44. Com o devido respeito, discordamos, em absoluto, do entendimento do Tribunal recorrido:

i) não se esgotou o poder jurisdicional quanto a esta questão, e prova disso é que ainda está pendente o recurso interposto para o tribunal Constitucional e que já foi aceite;

ii) o poder jurisdicional decorre da função jurisdicional do Estado e que se traduz na administração da justiça pelos tribunais, sejam eles os tribunais comuns ou o tribunal Constitucional - vd. Títulos V e VI da CRP;

iii) encontrando-se os autos no Tribunal da Relação de Lisboa e não tendo ainda transitado em julgado nem a decisão da 1ª Instância nem o Ac. da Relação, entendemos que compete àquele tribunal apreciar qualquer questão ulterior que surja como seja o caso da entrada em vigor da Lei 94/21 de 21.12.2021.

45. A publicação da Lei 94/21 de 21.12. só nos veio dar razão ao entendimento que já tínhamos manifestado no recurso que interpusemos da decisão da 1ª Instância, sobre os impedimentos dos juízes por participação em processo e o respeito pelo princípio do acusatório, ao elencar, agora expressamente, no número de impedimentos, entre outros, o de impedir que um juiz que tenha presidido a uma busca durante o inquérito possa intervir no julgamento.

46. O legislador sentiu necessidade de, ao arrepio do que alguns tribunais vinham entendendo sobre a taxatividade do elenco dos impedimentos previsto no artº 40º, introduzir-lhe alterações por forma a que aí sejam consagradas, expressamente, outras situação de impedimento que possam comprometer a imparcialidade do juiz e respeitando o princípio do acusatório, como é o caso dos autos.

47. Ou seja, o próprio legislador viu-se obrigado a introduzir essas alterações por forma a garantir o respeito pela Declaração Universal dos Direitos do Homem, supra referida, pelo princípio do acusatório, pela independência (imparcialidade) dos tribunais e pelas garantias de defesa do arguido, consagradas nos artºs 10º da DUDH; 32º, nºs 1 e 5, 8º, nºs 1 a 3 e 203º todos da CRP.

48. Sendo até reconhecido pelo Tribunal recorrido o seguinte:

a.“ Se a actual redacção do art.º 40.º do C.P.P. estivesse em vigor no momento em que se iniciou o julgamento, por certo que a Mma Juiz Adjunta que integrou o Colectivo, Sra. Dra. HH, se teria declarado impedida em face da intervenção que tivera na busca que foi realizada no dia 23.02.2016, ao escritório da advogada Sra. Dra.
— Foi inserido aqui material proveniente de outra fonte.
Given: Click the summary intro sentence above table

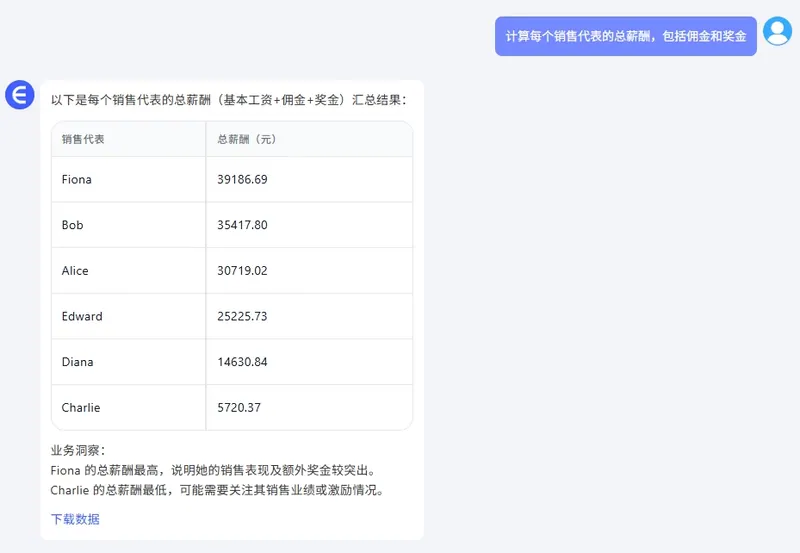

JJ, sito na Av. ..., ..., em ..., diligência a que presidira “

b. (…) A dimensão da recente alteração legislativa fez desde logo surgir inúmeros constrangimentos no funcionamento dos Tribunais, perante o elevado número de situações de impedimentos em situações que na realidade nenhuma justificação tinham, de tal forma que foi já aprovada em Conselho de Ministros proposta de lei que visa repor a redacção anterior ou alterá-la de forma bem mais reduzida.
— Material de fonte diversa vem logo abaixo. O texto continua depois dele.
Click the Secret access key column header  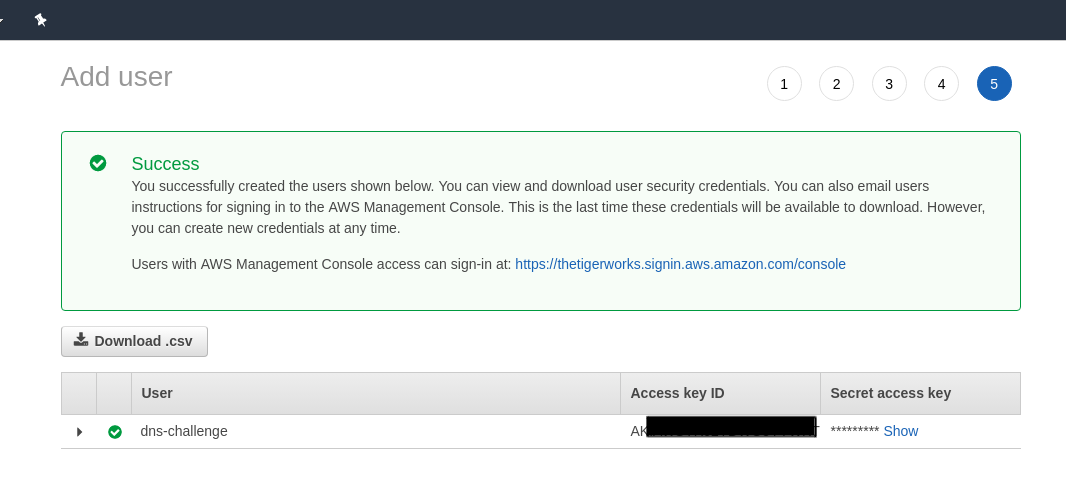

c. Não se tratando ainda de Lei aprovada pela Assembleia da República, mas apenas de Proposta de Lei aprovada pelo Governo, é, no entanto, um elemento que deverá ser considerado para efeito de interpretação. “- vd. fls. 67 e 68, itálico nosso -.

49. Ora, o Coletivo da 2ª Instância admite e aceita que se na data em que se iniciou o julgamento na 1ª instância estivesse em vigor a atual redação do artº 40º do CPP, a Mmª Juiza Adjunta Drª HH não podia ter integrado o Coletivo da 1ª instância, porque estava impedida de o fazer.

50. Ao considerarem esta hipótese é evidente que esse impedimento resultaria da falta de independência e imparcialidade do Coletivo da 1ª Instância e, consequentemente, da violação dos direitos, liberdades e garantias dos arguidos.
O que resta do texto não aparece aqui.